A bitcoin license may be required by some countries before a business can begin providing services related to the cryptocurrency. Globally, countries have been scrambling to deal with how to regulate bitcoin and other new digital currencies.
While some countries like India are deliberating outright banning the currency, others are adopting licensing as one of the methods to bring some semblance of control over this new form of money and payments.
For example, the New York BitLicense is the name given to the license that the state of New York grants to businesses that are involved in virtual currency activities.
Similarly, Japan allows bitcoin and other virtual currency businesses to operate as long as they are registered with the Financial Services Agency of Japan.
Bitcoin License in the United States
In the US, bitcoin-based businesses are considered money transmitters and must, therefore, get registered as money transmitter companies. Businesses need to register their business with FinCEN in addition to getting state licenses for all states where they will work.
Each state has different rules and regulations for money transmitter licensing and you will need a bitcoin money transmitter license for each state you want to operate in.
This can be done by applying and following the rules laid out by each state regulator. While many states like Illinois, Texas, and California use the NMLS for new license applications, some states still require you to apply through their financial regulator.
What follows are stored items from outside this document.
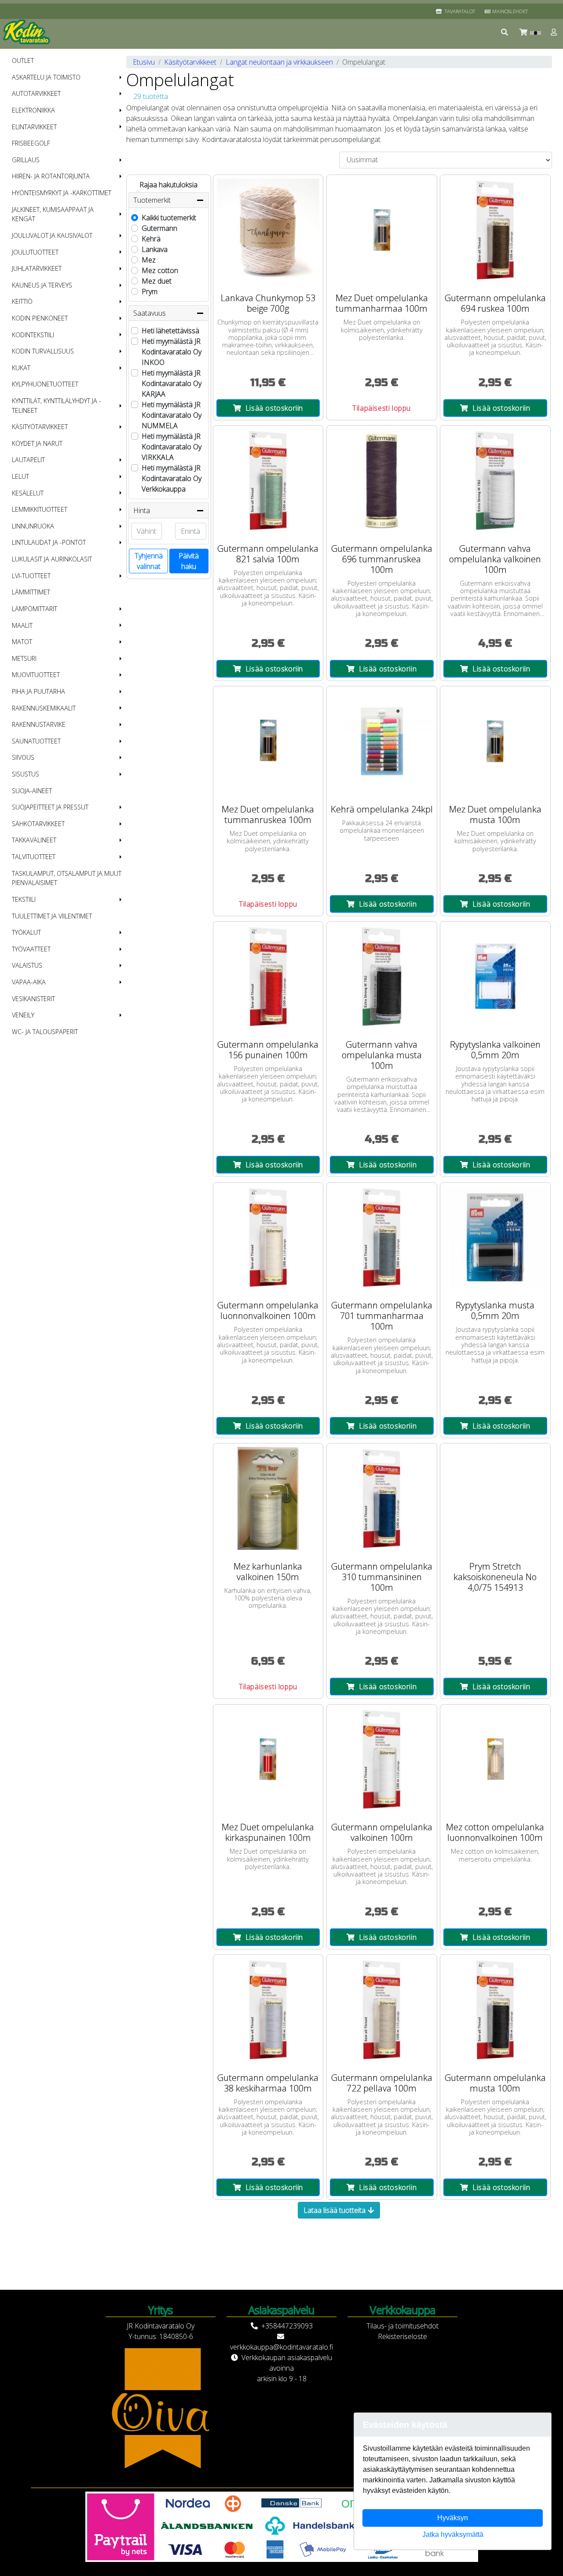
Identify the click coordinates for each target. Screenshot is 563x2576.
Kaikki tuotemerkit (169, 217)
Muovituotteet (36, 674)
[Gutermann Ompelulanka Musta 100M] (495, 2009)
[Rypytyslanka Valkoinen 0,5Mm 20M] (495, 976)
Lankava (155, 249)
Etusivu (144, 62)
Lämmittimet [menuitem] (31, 592)
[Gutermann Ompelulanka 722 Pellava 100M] (381, 2009)
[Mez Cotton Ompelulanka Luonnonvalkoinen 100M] (495, 1759)
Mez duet (157, 281)
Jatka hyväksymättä (452, 2534)
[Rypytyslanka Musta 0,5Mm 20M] (495, 1237)
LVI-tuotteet (31, 576)
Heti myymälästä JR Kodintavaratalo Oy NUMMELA (171, 415)
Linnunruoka (33, 526)
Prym (149, 291)
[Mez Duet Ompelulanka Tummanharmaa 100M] (381, 230)
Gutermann (159, 228)
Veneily (23, 1015)
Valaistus (27, 965)
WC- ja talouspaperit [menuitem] (45, 1031)
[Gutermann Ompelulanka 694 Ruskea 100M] (495, 230)
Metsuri (24, 658)
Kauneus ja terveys (42, 285)
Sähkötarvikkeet (38, 824)
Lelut (20, 476)
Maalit (22, 625)
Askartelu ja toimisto (46, 77)
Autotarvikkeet (36, 93)
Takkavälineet (34, 840)
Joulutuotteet (35, 252)
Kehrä (151, 239)
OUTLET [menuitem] (23, 60)
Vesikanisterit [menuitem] (33, 999)
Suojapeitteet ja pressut (50, 807)
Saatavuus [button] (149, 313)
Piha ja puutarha (38, 691)
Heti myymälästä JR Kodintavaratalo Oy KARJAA (171, 383)
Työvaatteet (31, 949)
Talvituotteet (33, 857)
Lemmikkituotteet (39, 509)
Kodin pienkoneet (40, 318)
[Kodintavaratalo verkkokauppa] (27, 32)
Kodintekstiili (33, 335)
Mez (149, 260)
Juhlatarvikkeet (37, 268)
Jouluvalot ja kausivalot (52, 235)
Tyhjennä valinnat (149, 561)
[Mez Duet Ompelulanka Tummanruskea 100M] (268, 741)
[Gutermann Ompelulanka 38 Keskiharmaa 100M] (268, 2009)
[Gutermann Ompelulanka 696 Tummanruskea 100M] (381, 480)
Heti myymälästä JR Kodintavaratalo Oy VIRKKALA (171, 446)
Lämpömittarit (34, 609)
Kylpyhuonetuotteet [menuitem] (45, 384)
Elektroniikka (33, 110)
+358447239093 (287, 2326)
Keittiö (22, 301)
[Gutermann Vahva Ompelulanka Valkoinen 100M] (495, 480)
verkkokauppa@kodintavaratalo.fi (281, 2347)
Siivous (23, 757)
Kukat (21, 368)
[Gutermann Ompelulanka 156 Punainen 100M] (268, 976)
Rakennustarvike (39, 724)
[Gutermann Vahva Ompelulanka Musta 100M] (381, 976)
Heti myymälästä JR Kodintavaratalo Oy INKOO (171, 351)
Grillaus (26, 160)
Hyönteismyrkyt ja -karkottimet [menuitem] (61, 193)
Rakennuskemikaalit (44, 708)
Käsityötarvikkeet (40, 427)
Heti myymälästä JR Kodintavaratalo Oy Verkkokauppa (171, 478)
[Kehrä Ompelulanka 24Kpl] (381, 741)
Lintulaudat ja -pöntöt (49, 542)
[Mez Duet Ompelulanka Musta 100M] (495, 741)
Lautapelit (28, 459)
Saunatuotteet (36, 741)
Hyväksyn (452, 2517)
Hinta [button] (141, 510)
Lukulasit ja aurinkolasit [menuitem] (52, 559)
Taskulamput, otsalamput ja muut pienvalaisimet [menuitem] (66, 878)
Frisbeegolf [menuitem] (31, 143)
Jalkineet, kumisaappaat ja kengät (53, 214)
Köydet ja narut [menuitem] (37, 443)
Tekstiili (24, 899)
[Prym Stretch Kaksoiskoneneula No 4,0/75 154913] (495, 1498)
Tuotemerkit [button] (152, 200)
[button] (505, 32)
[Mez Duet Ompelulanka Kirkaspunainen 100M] (268, 1759)
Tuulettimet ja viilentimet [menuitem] (52, 916)
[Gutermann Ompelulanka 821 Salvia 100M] (268, 480)
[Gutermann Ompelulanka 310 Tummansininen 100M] (381, 1498)
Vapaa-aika (29, 982)
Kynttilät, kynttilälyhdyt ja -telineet (56, 406)
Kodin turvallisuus (43, 351)
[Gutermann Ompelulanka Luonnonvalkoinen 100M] (268, 1237)
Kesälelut (28, 493)
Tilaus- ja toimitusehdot (402, 2326)
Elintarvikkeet (34, 127)
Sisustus (25, 774)
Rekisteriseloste (402, 2336)
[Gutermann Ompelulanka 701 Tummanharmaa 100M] (381, 1237)
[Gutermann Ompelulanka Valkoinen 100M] (381, 1759)
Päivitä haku (189, 561)
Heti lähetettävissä (170, 330)
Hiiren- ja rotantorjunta (51, 176)
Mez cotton (160, 270)
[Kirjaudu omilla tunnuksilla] (554, 32)
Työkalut (26, 932)
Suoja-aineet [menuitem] (32, 791)
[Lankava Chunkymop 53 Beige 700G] (268, 230)
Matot (22, 642)
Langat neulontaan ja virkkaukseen (279, 62)
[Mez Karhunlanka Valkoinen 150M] (268, 1498)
For instance, in order to get a money transmitter license in the Virgin Islands, you will need to apply through the Division of Banking, Insurance and Financial Regulation.
Canada Regulation Surrounding Bitcoin
While there is no specific bitcoin license in the country, Canada does require bitcoin businesses to register with its financial regulatory body named the Financial Transactions and Reports Analysis Centre of Canada (Fintrac).
From June 1st, 2020, all virtual currency businesses in Canada will be required to register as money services businesses in order to maintain a legal business.
EU Bitcoin Regulation
In the European Union, laws around bitcoin and other virtual currencies are constantly evolving so it is essential to remain updated about these changes if you intend to launch a new business.
Towards the end of 2019, news of new EU crypto regulations caused bitcoin exchanges to change their methods accordingly. In January 2020, the EU Fifth Anti-Money Laundering Directive (5AMLD) was established which requires cryptocurrency platforms and wallet providers to identify their customers for anti-money laundering purposes.
Changing World of Regulation
More regulations and rules are expected to be launched and implemented globally and businesses that deal with virtual currencies like bitcoin will need to be on their toes to catch up and ensure they do not fall on the wrong side of the law.